New Survey Shows 44% of Game Industry Professionals Have Considered Leaving Amid Layoffs and Instability
The games industry’s layoff crisis is no longer just a headline problem. It is becoming a structural one. A new Skillsearch Salary and Satisfaction survey shows that 44% of games industry professionals have considered leaving the industry as a result of redundancies, a figure that speaks to a growing loss of confidence across game development at every level. The report, highlighted by GamesIndustry.Biz, is based on responses from more than 1,000 professionals across Europe, North America, the UK, APAC, and MENA.
According to the Skillsearch report, 22% of respondents said they had been laid off in the last 12 months, 12% said they had been laid off more than 12 months ago, and 28% said their studios had gone through layoffs even if they were not directly affected. Those figures show just how widespread the instability has become. Even for developers who remain employed, the environment around them is clearly shaping career decisions, long term planning, and trust in the business itself.
The data becomes even more concerning when it tracks what happens after a layoff. Among those who lost their jobs, only 45% were able to find another role, and only 27% of those respondents said they actually feel secure in those new positions. Skillsearch’s findings also show that 20% of respondents were unable to find a new role for 4 to 6 months, while 33% managed to land work again within 1 to 3 months. That means recovery is possible for some, but confidence in the jobs that follow remains fragile.
The broader concern is that many developers do not appear to see the games business as a reliable long term career path anymore. If 55% of affected respondents have still not found a new role, it becomes much easier to understand why so many are now considering opportunities outside game development altogether. That kind of pressure does not just impact individual careers. It also affects retention, studio culture, institutional knowledge, and the ability of teams to build sustainable production pipelines over time.
These numbers also align with what the GDC 2026 State of the Game Industry report has already shown. GDC said its 2026 survey included responses from more than 2,300 industry professionals, and found that 28% of respondents had been laid off in the past 2 years, while half said their current or most recent employer had conducted layoffs in the past 12 months.

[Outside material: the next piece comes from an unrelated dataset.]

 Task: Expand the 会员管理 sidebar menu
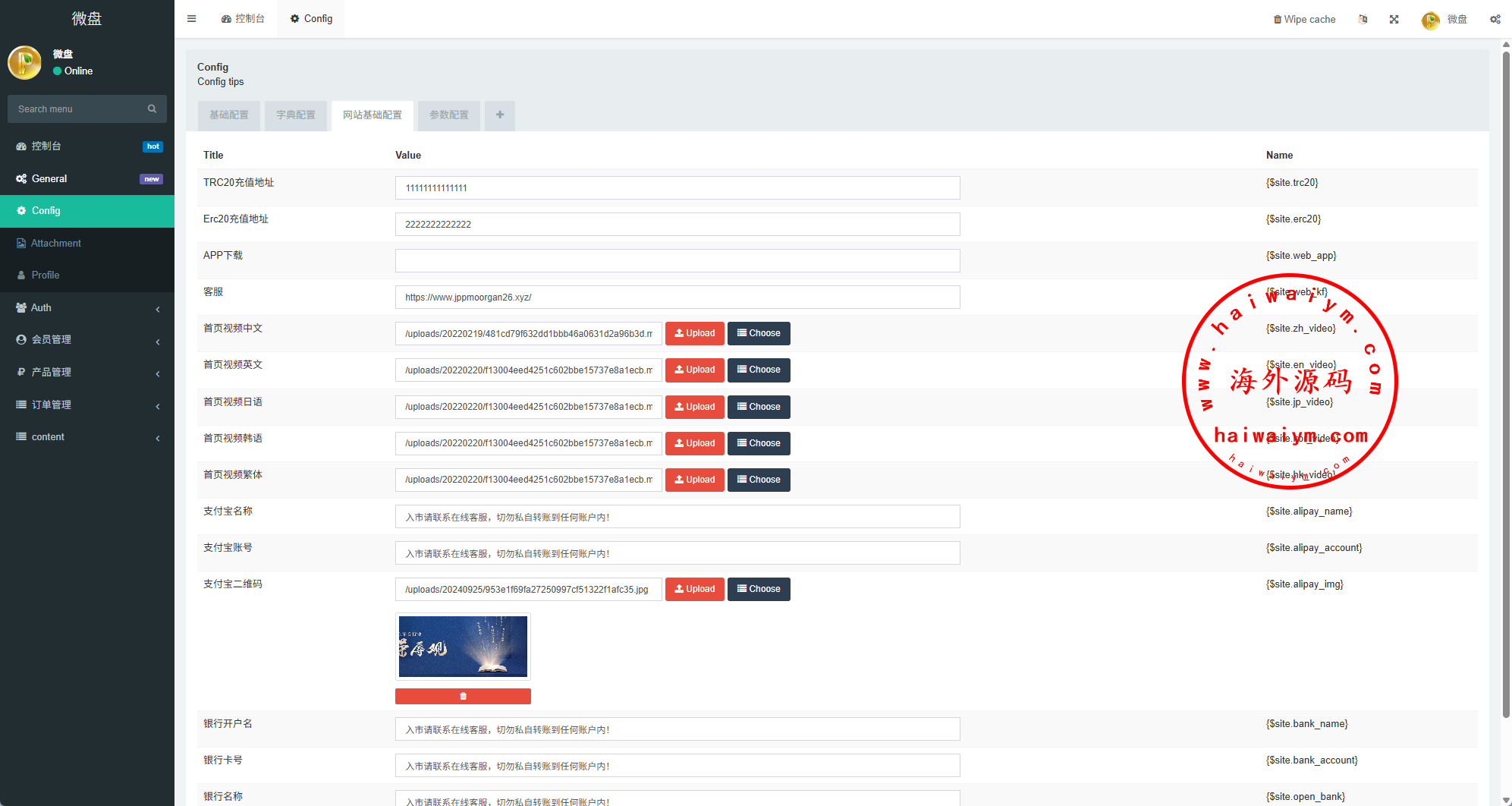click(x=87, y=340)

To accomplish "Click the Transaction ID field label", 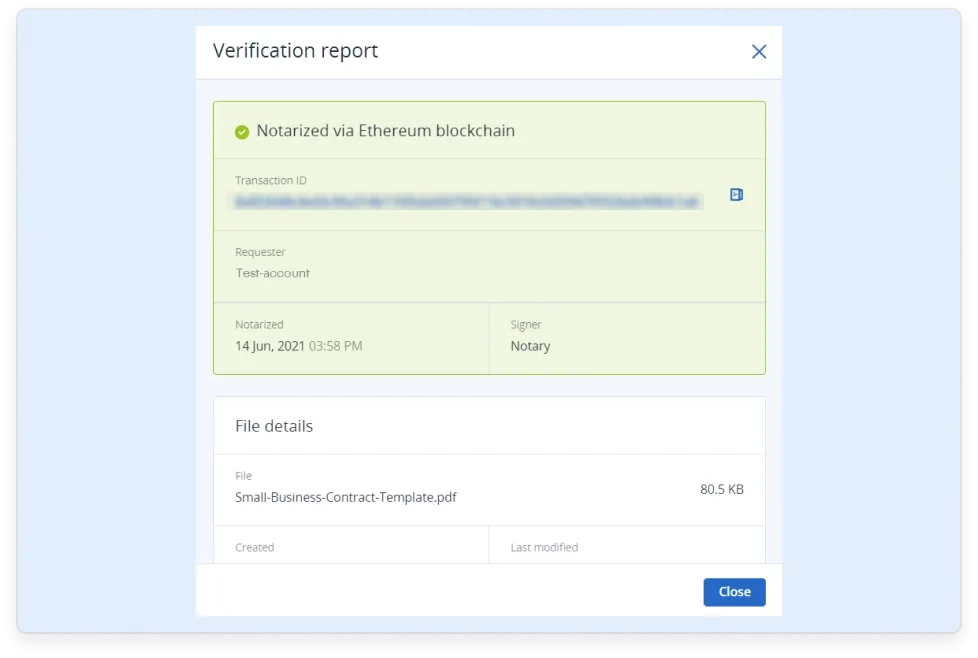I will (x=270, y=180).
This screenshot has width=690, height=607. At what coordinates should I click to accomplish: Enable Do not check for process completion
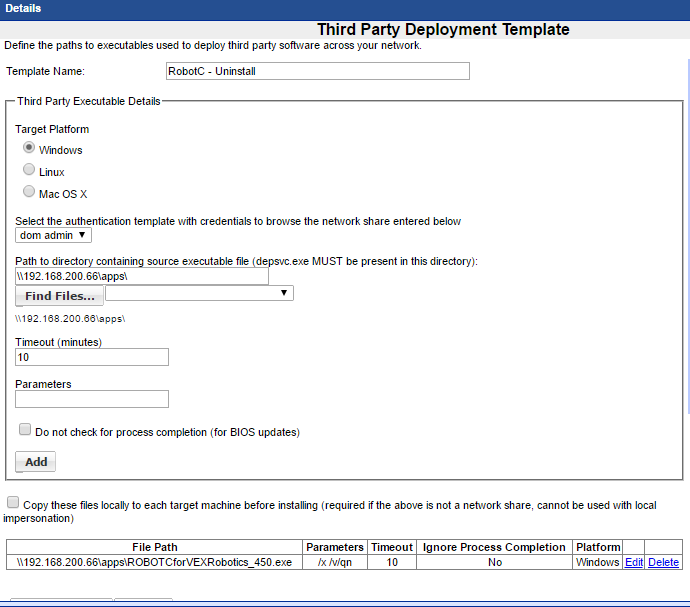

In other words, this is not an isolated data point from one recruitment firm. Separate industry research is pointing in the same direction, with layoffs continuing to reshape both morale and career outlook across the sector.
What makes this issue especially serious is the long term talent impact. Games have always depended on experienced developers training newer ones, whether through mentorship, production discipline, technical problem solving, or creative leadership. When veterans are pushed out and mid career staff begin to disengage from the sector, the entire support framework for new talent starts to weaken. That has a downstream effect on development quality, studio continuity, and the ability to ship ambitious games without repeated production breakdowns.
This is why the current situation cannot be dismissed as a temporary market correction. When successful teams still face cuts, even after delivering major releases, the message to workers becomes brutally clear: performance alone does not guarantee stability. Over time, that kind of environment does not just push existing developers away. It also discourages future talent from entering the industry at all. For a business built on creativity, technical expertise, and long cycle collaboration, that may prove to be one of the most damaging consequences of all.
Do you think the games industry can rebuild trust with developers, or are these layoffs already causing long term damage that will be hard to reverse?